Profesor European Overseas Campus (EOC) ini menyatakan, renewable energy digunakan hanya untuk energi tambahan serta upaya penghematan sumber eneri utama. Dalam seminarnya, Rehling sempat bercerita bagaimana sebuah daerah kepulauan kecil yang dulunya tidak memiliki potensi dan tidak berkembang, bisa bertransformasi sedemikian rupa hingga kini menjadi daerah yang maju pesat.

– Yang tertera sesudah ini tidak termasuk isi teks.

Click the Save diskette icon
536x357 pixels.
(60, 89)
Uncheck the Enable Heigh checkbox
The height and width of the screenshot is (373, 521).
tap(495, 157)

”Tidak ada apa-apa, yang ada hanya potensi untuk workhard,” ucapnya. Namun, tahun 1950 penduduk disuatu pulau di Jerman tersebut menemukan bahwa ada satu potensi energi di dalam tanah. Akhirnya satu-satunya jalan yang mereka harus lakukan adalah menggali. ”Dan mereka pun menggali demi mendapatkan listrik,” tegasnya.

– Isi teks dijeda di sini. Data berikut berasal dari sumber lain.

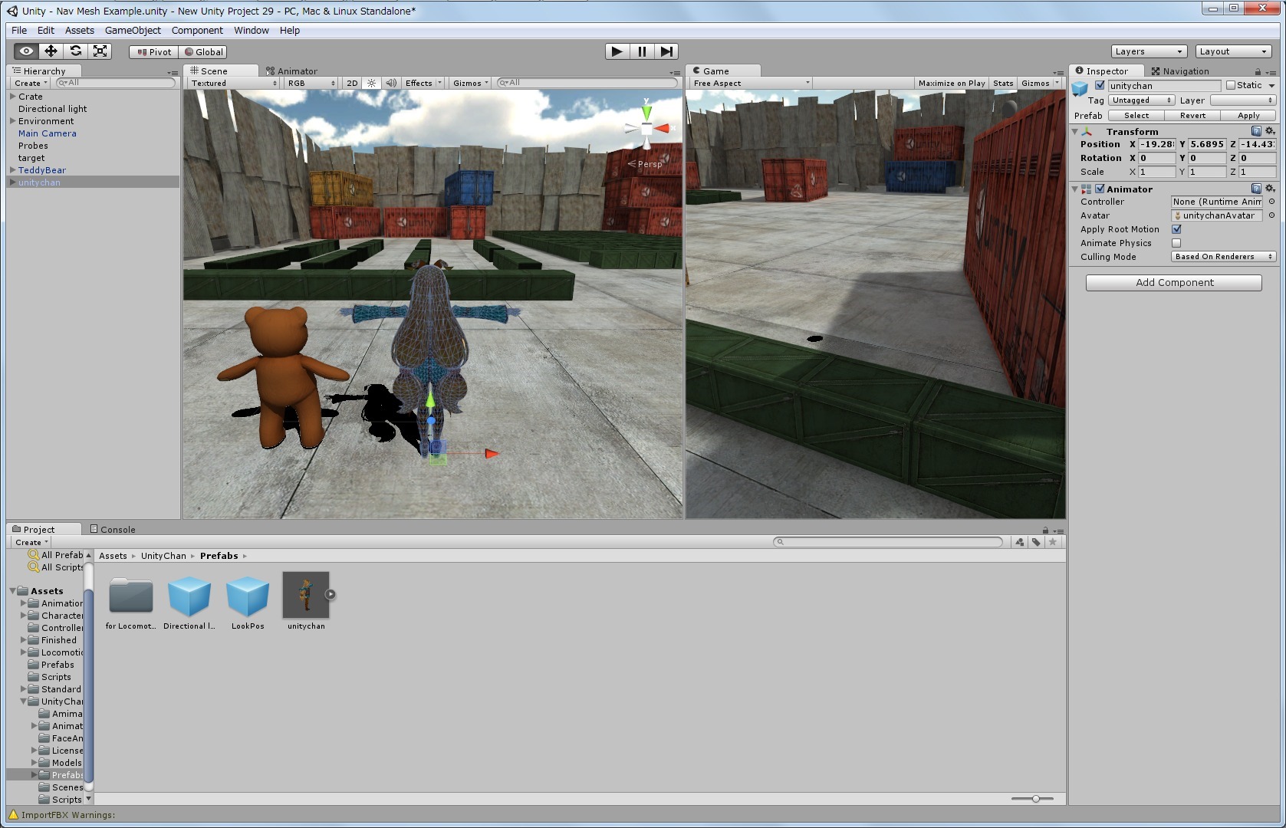Open the Culling Mode dropdown
Image resolution: width=1286 pixels, height=828 pixels.
(x=1222, y=257)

Selain itu, Rehling mengatakan, potensi Indonesia yang kaya akan pulau sangat besar potensinya untuk menghasilkan renewable energy, khususnya angin dan solarcell karena Indonesia adalah negara tropis.

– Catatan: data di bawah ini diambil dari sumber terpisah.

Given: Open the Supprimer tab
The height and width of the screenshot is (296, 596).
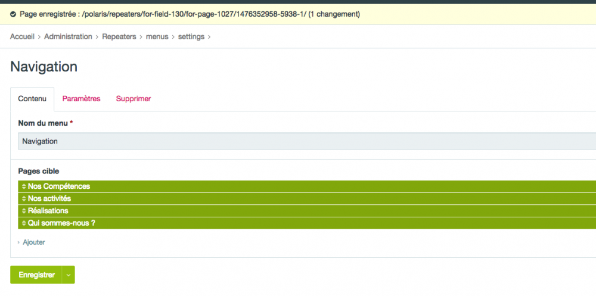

”Tapi untuk renewable energy, tergantung kebijakan masing-masing negara. Dan sebaiknya ada peraturan khusus yang mengikat adanya pengembangan renewable enegy ini,” tandas Rehling yang cukup lama hidup di Bali, Indonesia ini. Rehling melanjutkan, dengan adanya peraturan dari pemerintah, maka semua pihak akan tergerak untuk mengembangkkan renewable energy tersebut.
Menggapi hal tersebut, Anang Yahmadi yang juga Deputi PT PLN Persero, sebagai instansi pemerintah yang menangani masalah energi nasional menjawab, di Indoensia peraturan mengembangkan renewable energy pun sudah ada dan mulai diberlakukan. ”Sistemnya 50:50 antara PLN dan pihak swasta,”kata Anang.
Selama ini, untuk renewable energy seperti pun geothermal masih baru lima titik yang kini sedang digarap. Anang sendiri mengaku pengembangan renewable energy di Indonesia masih tergolong lambat. Lebih lanjut Anang pun menjelaskan karena pengembangan renewable energy demi kemandirian energi memakan waktu yang tidak sebentar, maka dari itu penelitian dan pengembangannya pun dilakukan bersamaan.
Seminar International yang digelar oleh para alumni DAAD dari beberapa negara ini memang bertujuan untuk menunjukan peran nyata kalangan akademisi dalam usahanya menjawab isu energy. ”ITS menjadi tuan rumah karena kami, alumni DAAD ITS, ingin menunjukkan bahwa ITS menjadi salah satu perguruan tinggi yang konsen pada renewable energy,” kata ketua panitia, Prof Dr rer nat Agus Rubiyanto MEng Sc.
Profesor jurusan Fisika FMIPA ITS ini juga berharap kelak ITS bisa leading dalam pengembangan renewable energy baik di Indonesia maupun dunia. (fz/rik)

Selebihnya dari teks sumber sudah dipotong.